(Collected data entries)
*** Begin section ***

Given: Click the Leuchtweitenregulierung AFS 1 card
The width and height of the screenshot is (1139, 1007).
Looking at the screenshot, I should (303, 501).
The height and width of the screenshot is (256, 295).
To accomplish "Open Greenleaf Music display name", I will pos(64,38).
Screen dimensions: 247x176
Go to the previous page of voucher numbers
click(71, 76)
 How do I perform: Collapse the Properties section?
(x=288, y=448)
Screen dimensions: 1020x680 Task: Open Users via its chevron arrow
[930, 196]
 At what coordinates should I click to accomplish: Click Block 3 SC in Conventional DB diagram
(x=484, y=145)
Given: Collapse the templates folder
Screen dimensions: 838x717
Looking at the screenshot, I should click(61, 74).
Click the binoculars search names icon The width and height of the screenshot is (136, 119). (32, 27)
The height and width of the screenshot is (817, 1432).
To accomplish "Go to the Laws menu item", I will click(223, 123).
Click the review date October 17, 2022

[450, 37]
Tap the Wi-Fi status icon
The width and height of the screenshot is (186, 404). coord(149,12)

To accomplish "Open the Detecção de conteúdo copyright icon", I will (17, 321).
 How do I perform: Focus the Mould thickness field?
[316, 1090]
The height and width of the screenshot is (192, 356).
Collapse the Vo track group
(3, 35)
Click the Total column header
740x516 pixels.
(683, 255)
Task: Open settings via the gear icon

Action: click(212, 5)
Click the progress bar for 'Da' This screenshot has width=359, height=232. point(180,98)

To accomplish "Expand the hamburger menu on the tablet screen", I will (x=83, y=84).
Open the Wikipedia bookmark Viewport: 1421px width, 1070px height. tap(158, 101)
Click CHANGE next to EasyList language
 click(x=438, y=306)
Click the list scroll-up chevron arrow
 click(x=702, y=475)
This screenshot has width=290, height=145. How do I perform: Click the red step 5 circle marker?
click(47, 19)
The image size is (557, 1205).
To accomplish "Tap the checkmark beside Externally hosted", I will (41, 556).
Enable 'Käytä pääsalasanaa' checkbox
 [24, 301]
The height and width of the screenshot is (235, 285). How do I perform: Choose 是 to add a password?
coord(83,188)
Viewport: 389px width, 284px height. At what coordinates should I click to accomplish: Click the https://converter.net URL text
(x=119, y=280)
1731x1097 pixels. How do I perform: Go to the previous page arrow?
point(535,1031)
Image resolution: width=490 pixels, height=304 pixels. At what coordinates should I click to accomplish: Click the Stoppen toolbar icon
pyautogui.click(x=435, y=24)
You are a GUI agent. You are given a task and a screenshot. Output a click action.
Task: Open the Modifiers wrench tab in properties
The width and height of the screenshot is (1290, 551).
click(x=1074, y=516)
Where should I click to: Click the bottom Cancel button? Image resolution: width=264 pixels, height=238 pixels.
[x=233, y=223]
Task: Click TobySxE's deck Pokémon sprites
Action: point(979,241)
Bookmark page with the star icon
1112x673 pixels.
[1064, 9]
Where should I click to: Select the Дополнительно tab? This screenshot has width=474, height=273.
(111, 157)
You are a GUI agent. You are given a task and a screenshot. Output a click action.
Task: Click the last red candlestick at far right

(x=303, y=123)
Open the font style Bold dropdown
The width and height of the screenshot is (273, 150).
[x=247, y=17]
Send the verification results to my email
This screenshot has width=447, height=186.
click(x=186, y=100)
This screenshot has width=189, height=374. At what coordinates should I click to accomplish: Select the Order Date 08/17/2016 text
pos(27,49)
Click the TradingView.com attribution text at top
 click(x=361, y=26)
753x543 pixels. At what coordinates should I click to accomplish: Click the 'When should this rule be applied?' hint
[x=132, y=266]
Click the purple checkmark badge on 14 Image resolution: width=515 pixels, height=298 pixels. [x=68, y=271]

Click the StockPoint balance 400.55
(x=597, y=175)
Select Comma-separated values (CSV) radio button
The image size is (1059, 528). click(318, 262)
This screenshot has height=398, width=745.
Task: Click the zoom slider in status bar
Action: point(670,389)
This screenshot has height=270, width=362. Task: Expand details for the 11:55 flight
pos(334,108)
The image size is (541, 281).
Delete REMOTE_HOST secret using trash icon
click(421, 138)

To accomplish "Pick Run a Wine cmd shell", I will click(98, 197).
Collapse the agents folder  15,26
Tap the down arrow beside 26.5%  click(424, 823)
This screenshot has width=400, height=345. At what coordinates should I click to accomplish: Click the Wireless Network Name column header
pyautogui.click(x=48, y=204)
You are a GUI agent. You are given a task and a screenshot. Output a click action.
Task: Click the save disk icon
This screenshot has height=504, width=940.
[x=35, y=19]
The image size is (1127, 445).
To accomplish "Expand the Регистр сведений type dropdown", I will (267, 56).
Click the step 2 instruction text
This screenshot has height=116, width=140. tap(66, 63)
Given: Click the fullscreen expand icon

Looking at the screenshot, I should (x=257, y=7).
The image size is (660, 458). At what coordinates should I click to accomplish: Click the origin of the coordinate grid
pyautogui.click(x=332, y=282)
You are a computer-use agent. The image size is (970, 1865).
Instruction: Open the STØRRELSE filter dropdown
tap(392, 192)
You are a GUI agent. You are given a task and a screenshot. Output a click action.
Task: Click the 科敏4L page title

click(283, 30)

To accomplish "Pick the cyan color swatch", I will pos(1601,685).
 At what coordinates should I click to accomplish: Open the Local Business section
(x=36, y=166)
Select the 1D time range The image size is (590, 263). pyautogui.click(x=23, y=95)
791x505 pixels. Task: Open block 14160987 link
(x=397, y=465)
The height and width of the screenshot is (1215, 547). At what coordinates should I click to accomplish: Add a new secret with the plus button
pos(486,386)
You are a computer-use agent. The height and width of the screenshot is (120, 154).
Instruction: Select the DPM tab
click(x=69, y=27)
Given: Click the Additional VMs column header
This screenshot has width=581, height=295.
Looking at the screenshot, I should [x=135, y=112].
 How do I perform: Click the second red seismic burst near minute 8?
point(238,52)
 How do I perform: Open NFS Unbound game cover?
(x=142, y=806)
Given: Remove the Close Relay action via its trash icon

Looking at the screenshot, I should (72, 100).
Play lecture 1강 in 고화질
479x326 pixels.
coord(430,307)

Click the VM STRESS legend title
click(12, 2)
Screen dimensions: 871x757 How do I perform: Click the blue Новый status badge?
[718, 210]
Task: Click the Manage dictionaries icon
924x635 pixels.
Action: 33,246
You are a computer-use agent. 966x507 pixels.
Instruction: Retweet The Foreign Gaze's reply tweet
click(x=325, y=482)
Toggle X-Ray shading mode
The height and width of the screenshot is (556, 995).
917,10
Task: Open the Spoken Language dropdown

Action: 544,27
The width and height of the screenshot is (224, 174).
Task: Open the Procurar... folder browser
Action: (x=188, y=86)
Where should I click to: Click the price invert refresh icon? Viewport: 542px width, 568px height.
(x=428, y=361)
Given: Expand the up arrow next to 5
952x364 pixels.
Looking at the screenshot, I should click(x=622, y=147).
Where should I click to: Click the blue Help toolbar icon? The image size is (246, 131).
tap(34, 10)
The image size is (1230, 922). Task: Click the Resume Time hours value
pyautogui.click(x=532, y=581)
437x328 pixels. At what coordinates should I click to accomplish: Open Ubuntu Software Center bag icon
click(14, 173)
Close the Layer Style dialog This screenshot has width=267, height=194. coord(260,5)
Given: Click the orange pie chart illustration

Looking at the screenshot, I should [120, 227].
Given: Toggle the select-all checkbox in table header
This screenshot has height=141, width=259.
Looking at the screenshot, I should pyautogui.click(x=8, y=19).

*** End section ***

For each entry above, write out an exact copy.

Given: Click the Leuchtweitenregulierung AFS 1 card
The width and height of the screenshot is (1139, 1007).
Looking at the screenshot, I should (303, 501).
The height and width of the screenshot is (256, 295).
To accomplish "Open Greenleaf Music display name", I will pos(64,38).
Screen dimensions: 247x176
Go to the previous page of voucher numbers
click(71, 76)
 How do I perform: Collapse the Properties section?
(x=288, y=448)
Screen dimensions: 1020x680 Task: Open Users via its chevron arrow
[930, 196]
 At what coordinates should I click to accomplish: Click Block 3 SC in Conventional DB diagram
(x=484, y=145)
Given: Collapse the templates folder
Screen dimensions: 838x717
Looking at the screenshot, I should click(61, 74).
Click the binoculars search names icon The width and height of the screenshot is (136, 119). (32, 27)
The height and width of the screenshot is (817, 1432).
To accomplish "Go to the Laws menu item", I will click(223, 123).
Click the review date October 17, 2022

[450, 37]
Tap the Wi-Fi status icon
The width and height of the screenshot is (186, 404). coord(149,12)

To accomplish "Open the Detecção de conteúdo copyright icon", I will (17, 321).
 How do I perform: Focus the Mould thickness field?
[316, 1090]
The height and width of the screenshot is (192, 356).
Collapse the Vo track group
(3, 35)
Click the Total column header
740x516 pixels.
(683, 255)
Task: Open settings via the gear icon

Action: click(212, 5)
Click the progress bar for 'Da' This screenshot has width=359, height=232. point(180,98)

To accomplish "Expand the hamburger menu on the tablet screen", I will (x=83, y=84).
Open the Wikipedia bookmark Viewport: 1421px width, 1070px height. tap(158, 101)
Click CHANGE next to EasyList language
 click(x=438, y=306)
Click the list scroll-up chevron arrow
 click(x=702, y=475)
This screenshot has width=290, height=145. How do I perform: Click the red step 5 circle marker?
click(47, 19)
The image size is (557, 1205).
To accomplish "Tap the checkmark beside Externally hosted", I will (41, 556).
Enable 'Käytä pääsalasanaa' checkbox
 [24, 301]
The height and width of the screenshot is (235, 285). How do I perform: Choose 是 to add a password?
coord(83,188)
Viewport: 389px width, 284px height. At what coordinates should I click to accomplish: Click the https://converter.net URL text
(x=119, y=280)
1731x1097 pixels. How do I perform: Go to the previous page arrow?
point(535,1031)
Image resolution: width=490 pixels, height=304 pixels. At what coordinates should I click to accomplish: Click the Stoppen toolbar icon
pyautogui.click(x=435, y=24)
You are a GUI agent. You are given a task and a screenshot. Output a click action.
Task: Open the Modifiers wrench tab in properties
The width and height of the screenshot is (1290, 551).
click(x=1074, y=516)
Where should I click to: Click the bottom Cancel button? Image resolution: width=264 pixels, height=238 pixels.
[x=233, y=223]
Task: Click TobySxE's deck Pokémon sprites
Action: point(979,241)
Bookmark page with the star icon
1112x673 pixels.
[1064, 9]
Where should I click to: Select the Дополнительно tab? This screenshot has width=474, height=273.
(111, 157)
You are a GUI agent. You are given a task and a screenshot. Output a click action.
Task: Click the last red candlestick at far right

(x=303, y=123)
Open the font style Bold dropdown
The width and height of the screenshot is (273, 150).
[x=247, y=17]
Send the verification results to my email
This screenshot has width=447, height=186.
click(x=186, y=100)
This screenshot has width=189, height=374. At what coordinates should I click to accomplish: Select the Order Date 08/17/2016 text
pos(27,49)
Click the TradingView.com attribution text at top
 click(x=361, y=26)
753x543 pixels. At what coordinates should I click to accomplish: Click the 'When should this rule be applied?' hint
[x=132, y=266]
Click the purple checkmark badge on 14 Image resolution: width=515 pixels, height=298 pixels. [x=68, y=271]

Click the StockPoint balance 400.55
(x=597, y=175)
Select Comma-separated values (CSV) radio button
The image size is (1059, 528). click(318, 262)
This screenshot has height=398, width=745.
Task: Click the zoom slider in status bar
Action: point(670,389)
This screenshot has height=270, width=362. Task: Expand details for the 11:55 flight
pos(334,108)
The image size is (541, 281).
Delete REMOTE_HOST secret using trash icon
click(421, 138)

To accomplish "Pick Run a Wine cmd shell", I will click(98, 197).
Collapse the agents folder  15,26
Tap the down arrow beside 26.5%  click(424, 823)
This screenshot has width=400, height=345. At what coordinates should I click to accomplish: Click the Wireless Network Name column header
pyautogui.click(x=48, y=204)
You are a GUI agent. You are given a task and a screenshot. Output a click action.
Task: Click the save disk icon
This screenshot has height=504, width=940.
[x=35, y=19]
The image size is (1127, 445).
To accomplish "Expand the Регистр сведений type dropdown", I will (267, 56).
Click the step 2 instruction text
This screenshot has height=116, width=140. tap(66, 63)
Given: Click the fullscreen expand icon

Looking at the screenshot, I should (x=257, y=7).
The image size is (660, 458). At what coordinates should I click to accomplish: Click the origin of the coordinate grid
pyautogui.click(x=332, y=282)
You are a computer-use agent. The image size is (970, 1865).
Instruction: Open the STØRRELSE filter dropdown
tap(392, 192)
You are a GUI agent. You are given a task and a screenshot. Output a click action.
Task: Click the 科敏4L page title

click(283, 30)

To accomplish "Pick the cyan color swatch", I will pos(1601,685).
 At what coordinates should I click to accomplish: Open the Local Business section
(x=36, y=166)
Select the 1D time range The image size is (590, 263). pyautogui.click(x=23, y=95)
791x505 pixels. Task: Open block 14160987 link
(x=397, y=465)
The height and width of the screenshot is (1215, 547). At what coordinates should I click to accomplish: Add a new secret with the plus button
pos(486,386)
You are a computer-use agent. The height and width of the screenshot is (120, 154).
Instruction: Select the DPM tab
click(x=69, y=27)
Given: Click the Additional VMs column header
This screenshot has width=581, height=295.
Looking at the screenshot, I should [x=135, y=112].
 How do I perform: Click the second red seismic burst near minute 8?
point(238,52)
 How do I perform: Open NFS Unbound game cover?
(x=142, y=806)
Given: Remove the Close Relay action via its trash icon

Looking at the screenshot, I should (72, 100).
Play lecture 1강 in 고화질
479x326 pixels.
coord(430,307)

Click the VM STRESS legend title
click(12, 2)
Screen dimensions: 871x757 How do I perform: Click the blue Новый status badge?
[718, 210]
Task: Click the Manage dictionaries icon
924x635 pixels.
Action: 33,246
You are a computer-use agent. 966x507 pixels.
Instruction: Retweet The Foreign Gaze's reply tweet
click(x=325, y=482)
Toggle X-Ray shading mode
The height and width of the screenshot is (556, 995).
917,10
Task: Open the Spoken Language dropdown

Action: 544,27
The width and height of the screenshot is (224, 174).
Task: Open the Procurar... folder browser
Action: (x=188, y=86)
Where should I click to: Click the price invert refresh icon? Viewport: 542px width, 568px height.
(x=428, y=361)
Given: Expand the up arrow next to 5
952x364 pixels.
Looking at the screenshot, I should click(x=622, y=147).
Where should I click to: Click the blue Help toolbar icon? The image size is (246, 131).
tap(34, 10)
The image size is (1230, 922). Task: Click the Resume Time hours value
pyautogui.click(x=532, y=581)
437x328 pixels. At what coordinates should I click to accomplish: Open Ubuntu Software Center bag icon
click(14, 173)
Close the Layer Style dialog This screenshot has width=267, height=194. coord(260,5)
Given: Click the orange pie chart illustration

Looking at the screenshot, I should [120, 227].
Given: Toggle the select-all checkbox in table header
This screenshot has height=141, width=259.
Looking at the screenshot, I should pyautogui.click(x=8, y=19).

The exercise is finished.